A TypeVar is used for genetic types, eg. if a function can take an argument of any type and return the same type, you would annotate it as:

T = TypeVar("T")

def same(x: T) -> T:
    return x

It means that the return type is the same as the type of argument x. Note that although the function can return any type, this is not the same as annotating it with Any.

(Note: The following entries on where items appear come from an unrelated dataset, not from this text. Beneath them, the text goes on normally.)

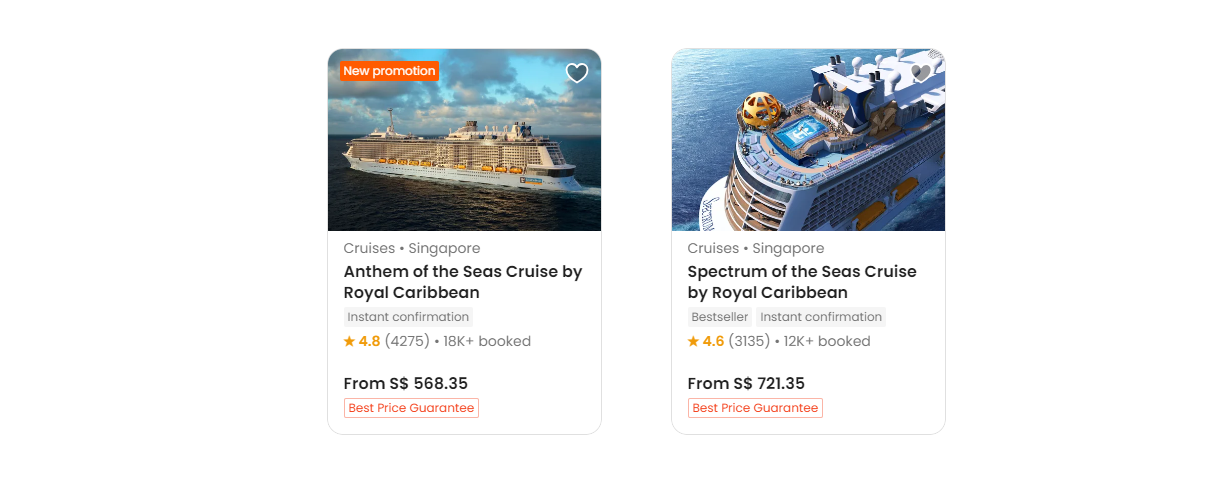Viewport: 1213px width, 492px height.
Task: Click Instant confirmation tag on Anthem card
Action: 408,317
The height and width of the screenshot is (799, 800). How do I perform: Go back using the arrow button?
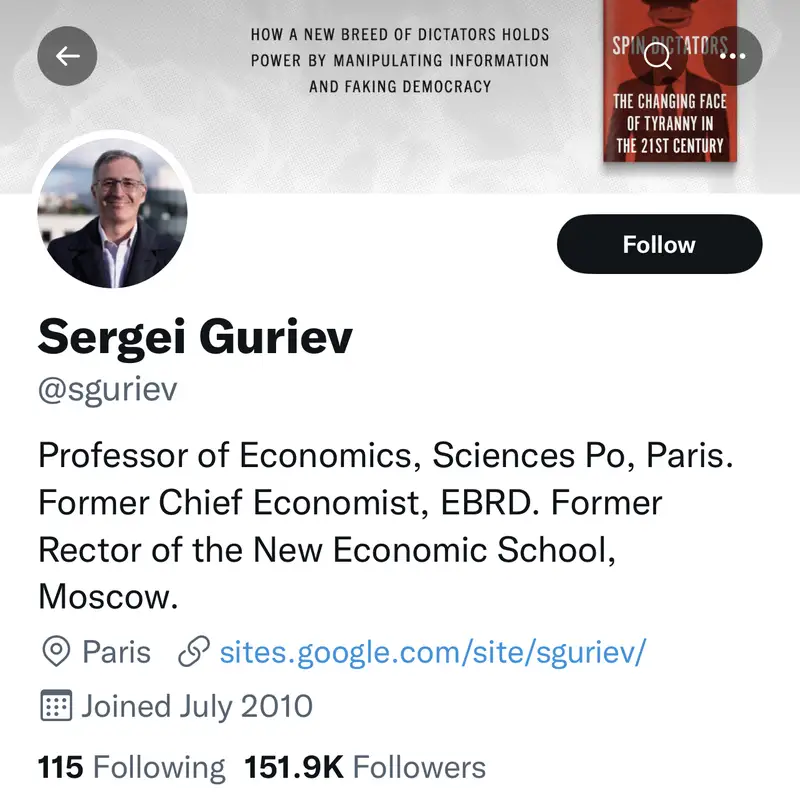(x=67, y=57)
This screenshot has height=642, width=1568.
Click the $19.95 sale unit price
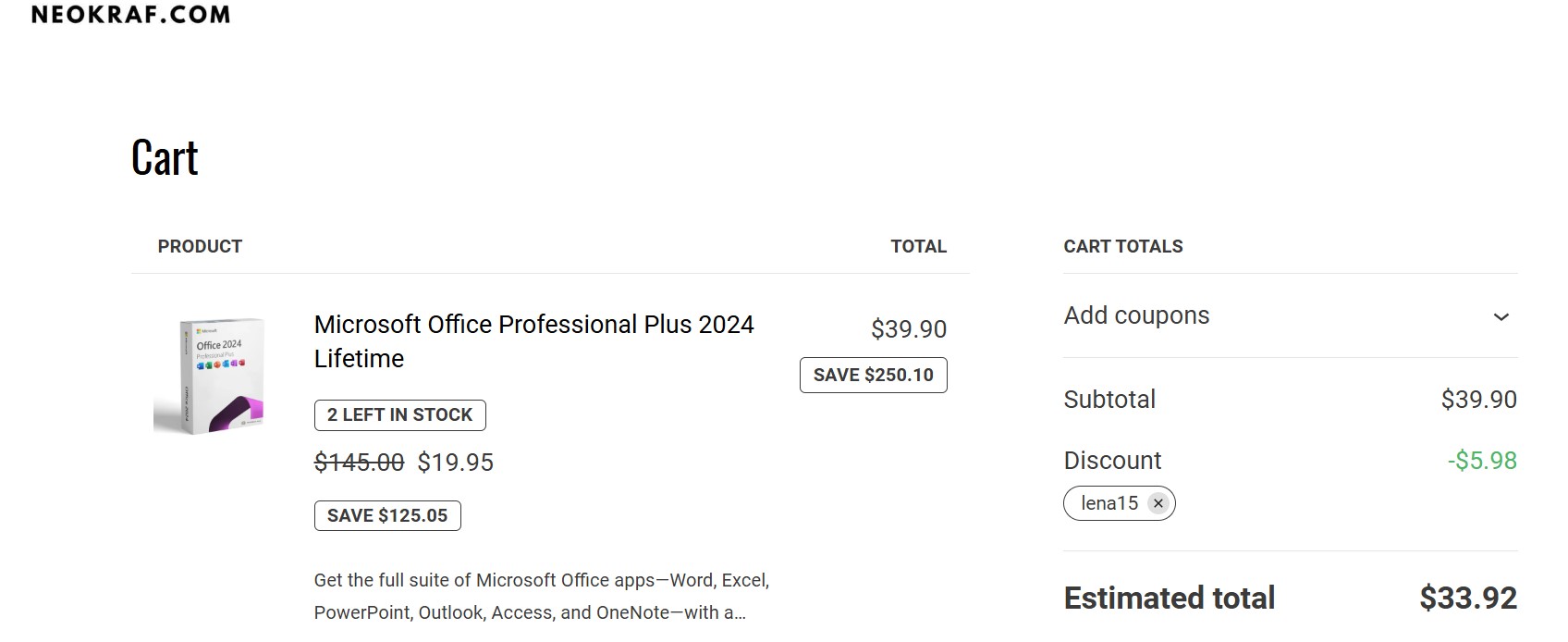click(x=456, y=463)
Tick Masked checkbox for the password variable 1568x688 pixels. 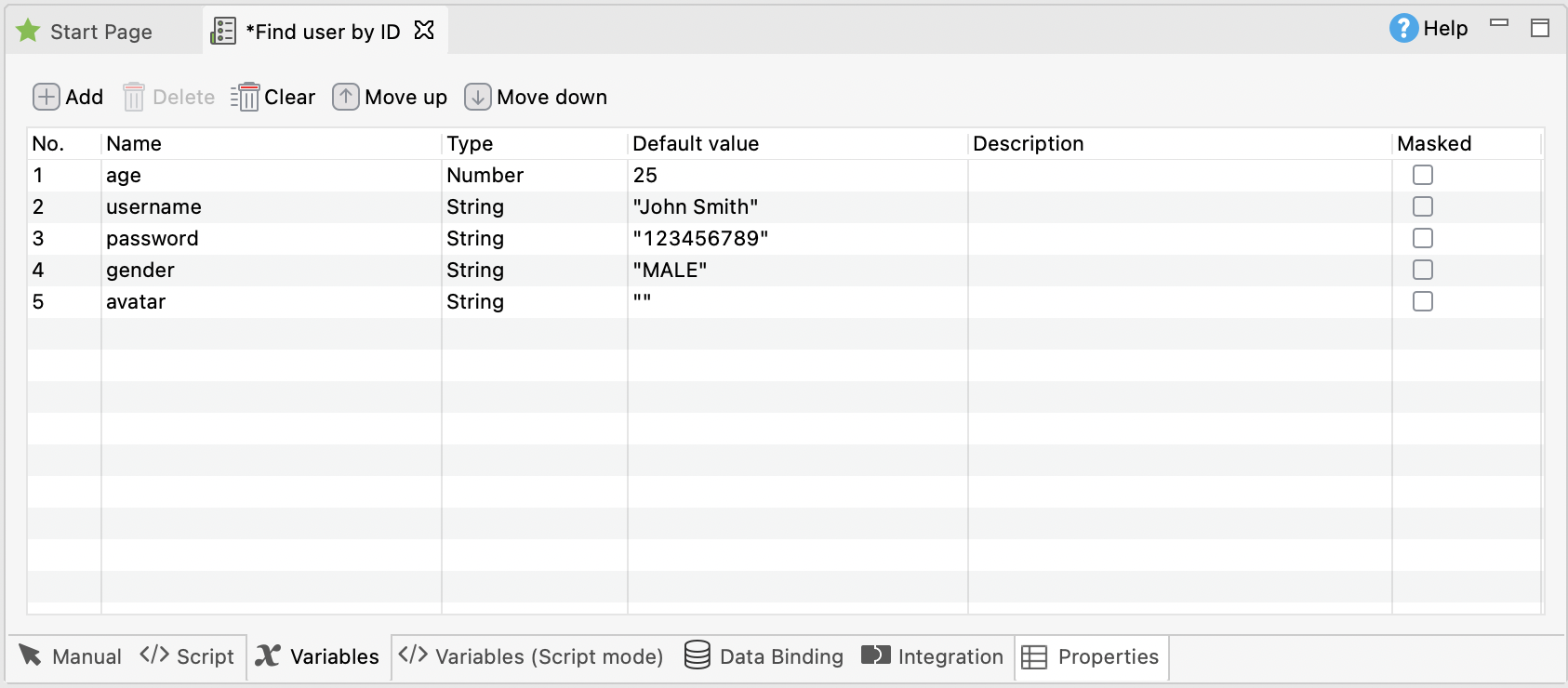[1422, 238]
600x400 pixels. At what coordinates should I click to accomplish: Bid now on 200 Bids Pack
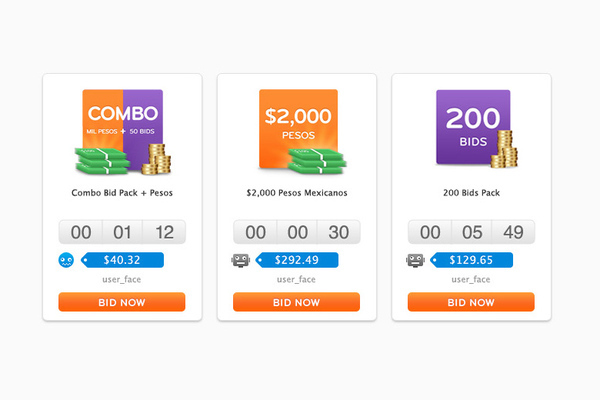[x=471, y=302]
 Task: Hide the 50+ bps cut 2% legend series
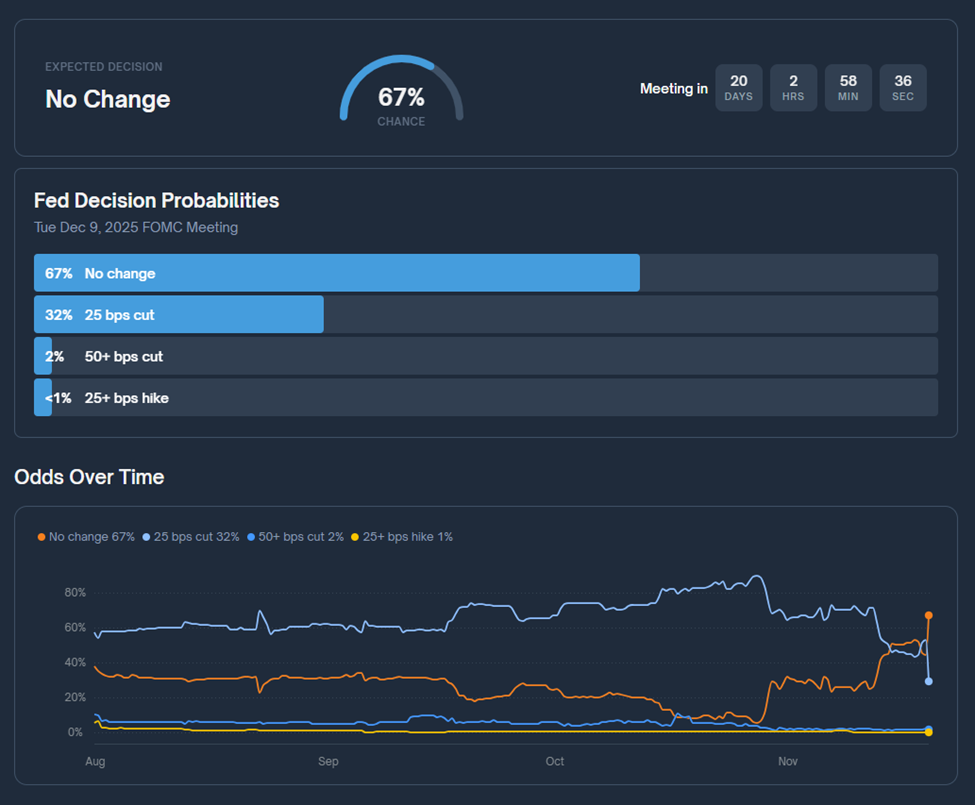pyautogui.click(x=296, y=537)
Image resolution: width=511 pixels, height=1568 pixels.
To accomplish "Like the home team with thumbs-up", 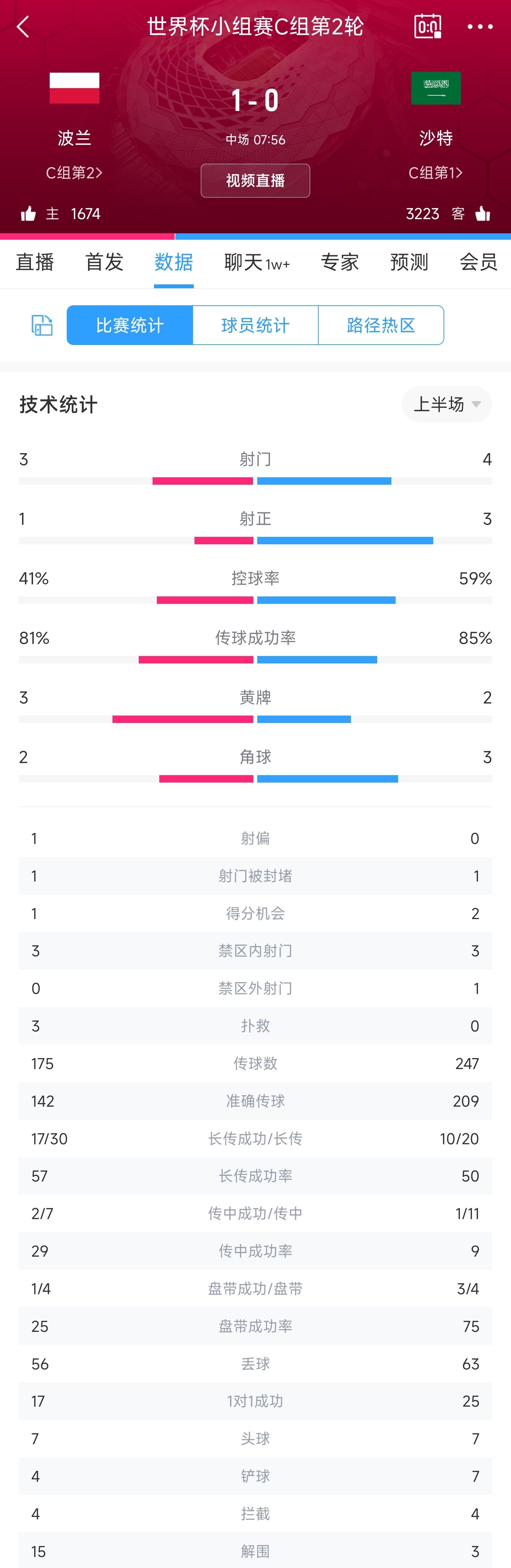I will click(29, 214).
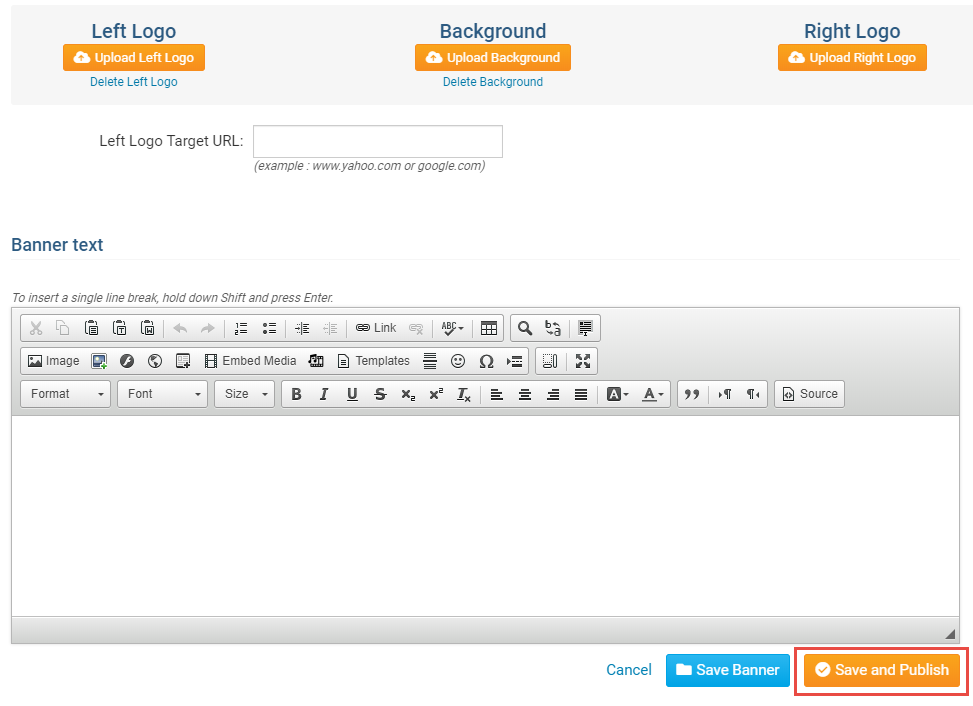Toggle italic text style

tap(324, 394)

On the other hand, doing this would have no meaning (there is no way to tell what the type T is).

T = TypeVar("T")

def same() -> T:
    return 7

The question contains similar code, where the type of the returned value cannot be determined.

If the idea is that it can return any of a several types, it should be annotated as a union of types:

def predictive_model_factory(model_type: str
        ) -> Union[MinXGBModel, MinRandomForestModel,
                   MinDenseModel, MinMLPModel]
    ...

Additionally

BTW, there’s is an additional problem in the question. That function’s return type is actually type, because it returns a class and not an instance of a class. So it actually would be correctly annotated as Union[Type[MinXGBModel], Type[MinRandomForestModel], Type[MinDenseModel], Type[MinMLPModel]]. Now, that is a long type annotation!

This raises other questions:
Why don’t those classes all inherit from a base class (let’s call it Model), so that the function can simply return Type[Model]?

Also, the function could be the factory, instead of just returning a factory. It could instantiate the model and then it’s return type would be just Model.